Artigo ->

────────────────

O peso da dívida pública perpetua um ciclo de estagnação econômica, concentração de renda e erosão de direitos sociais no Brasil.

O problema da dívida pública no Brasil, bastante agravado nas últimas décadas, vem de longe. Se tomarmos, por exemplo, o período entre o golpe de 1964 até o início dos anos 1980, observaremos um endividamento externo crescente, usado para financiar a industrialização e grandes obras de infraestrutura sob condições globais de juros baixos, até o advento do Choque Volcker (1979–82). Este foi uma série de políticas monetárias drásticas implementadas pelo Federal Reserve (banco central dos EUA) entre 1979 e 1982, sob a liderança de Paul Volcker. Nos anos 1970, os EUA enfrentavam inflação alta, que chegou a mais de 13% ao ano, causada por vários fatores: choque do petróleo (1973), fim do padrão-ouro (1971), elevados gastos com a guerra do Vietnã e políticas monetárias expansionistas (visando aumentar a quantidade de dinheiro em circulação para estimular crescimento e consumo).

Para enfrentar a crise, Volcker, que assumiu o Federal Reserve (banco central estadunidense) em agosto de 1979, operou uma política de austeridade monetária muito severa, caracterizada pela elevação drástica das taxas de juros — de 11% para 20% ao ano (a maior da história) — e pela contração da oferta de moeda, reduzindo drasticamente a quantidade de dinheiro em circulação. Essa política foi mantida inalterada por anos, levando a efeitos recessivos: a economia americana cresceu 0,2% em 1980; 2,5% em 1981; e -1,9% em 1982.

Os países latino-americanos, antes da vigência dessa política, tinham se endividado a taxas muito baixas, porque havia um excesso de capitais nos países imperialistas, buscando valorização onde pudessem. Com a elevação dos juros internacionais, que nos contratos da dívida eram flutuantes (portanto, podiam variar ao longo do tempo), a América Latina ingressou na chamada “crise da dívida”, que teve 1982 como um ano emblemático. Em agosto daquele ano, o México declarou que não dispunha de divisas para pagar seus compromissos com a dívida externa, suspendendo pagamentos. Era a primeira vez em décadas que um grande país, atrasado e altamente endividado, literalmente declarava falência.

────────────────

Tarefas ->
(A) Reescreva em forma de lista o parágrafo do artigo que começa com "Para enfrentar a crise, Volcker", mantendo seus fatos principais.
(B) Indique se cada afirmação a seguir está de acordo com o artigo, justificando com as palavras exatas do texto: (i) Volcker assumiu o Federal Reserve em agosto de 1979; (ii) nos contratos da dívida latino-americana, os juros eram fixos; (iii) nos anos 1970, a inflação nos EUA chegou a mais de 13% ao ano.

[Registros de localização de elementos na tela]
────────────────

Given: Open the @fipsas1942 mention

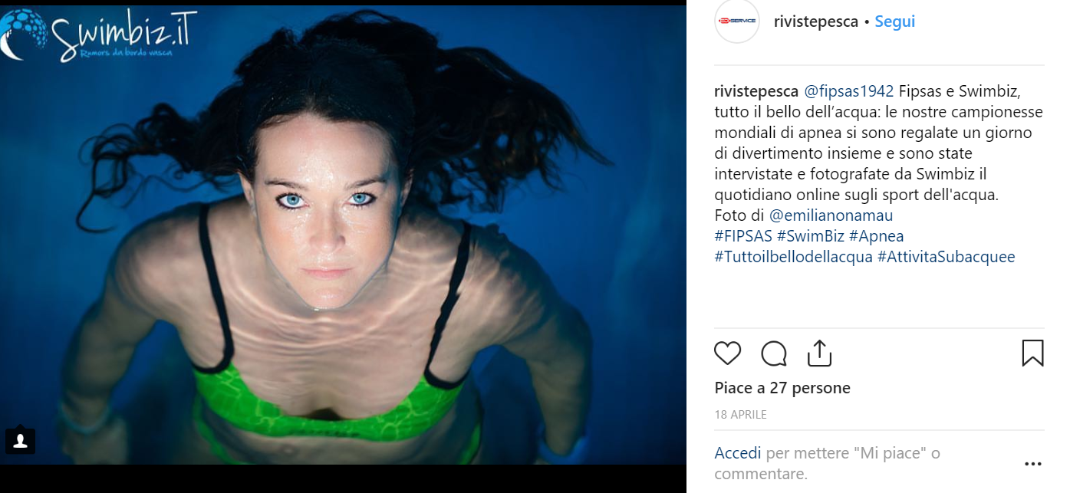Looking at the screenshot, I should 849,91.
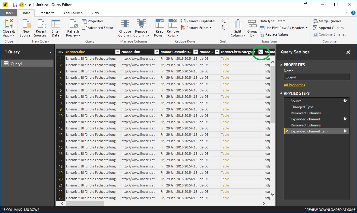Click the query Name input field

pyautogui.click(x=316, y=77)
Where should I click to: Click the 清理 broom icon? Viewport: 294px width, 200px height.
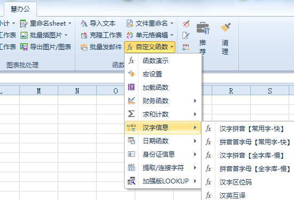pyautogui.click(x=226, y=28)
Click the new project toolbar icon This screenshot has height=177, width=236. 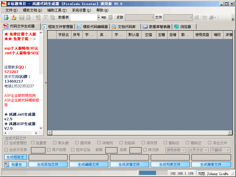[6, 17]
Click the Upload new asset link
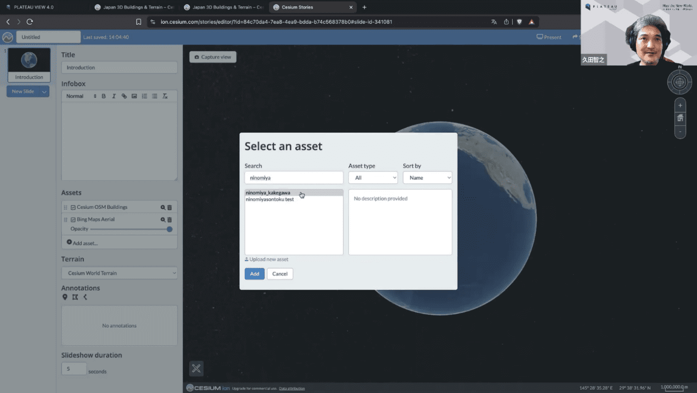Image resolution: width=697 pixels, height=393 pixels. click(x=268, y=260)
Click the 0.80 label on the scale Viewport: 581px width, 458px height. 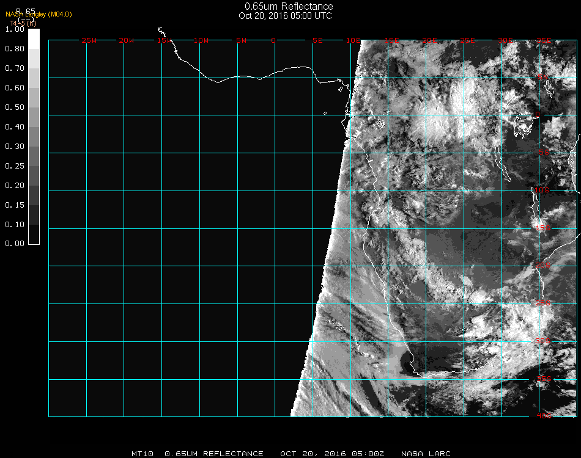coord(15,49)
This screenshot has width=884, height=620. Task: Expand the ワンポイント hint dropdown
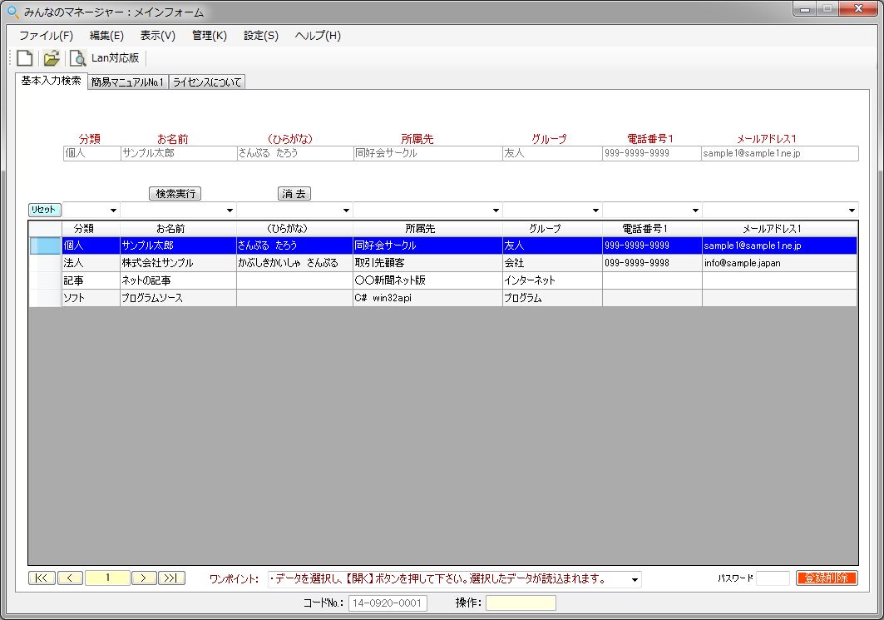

────────────────

Respostas ->
(A)
- Volcker assumiu o Federal Reserve em agosto de 1979.
- Adotou uma política de austeridade monetária muito severa.
- Elevou as taxas de juros de 11% para 20% ao ano, a maior da história.
- Contraiu a oferta de moeda, reduzindo drasticamente o dinheiro em circulação.
- A política foi mantida inalterada por anos e teve efeitos recessivos.
- A economia americana cresceu 0,2% em 1980, 2,5% em 1981 e -1,9% em 1982.

(B)
(i) Sim: "Volcker, que assumiu o Federal Reserve (banco central estadunidense) em agosto de 1979".
(ii) Não: "que nos contratos da dívida eram flutuantes".
(iii) Sim: "os EUA enfrentavam inflação alta, que chegou a mais de 13% ao ano".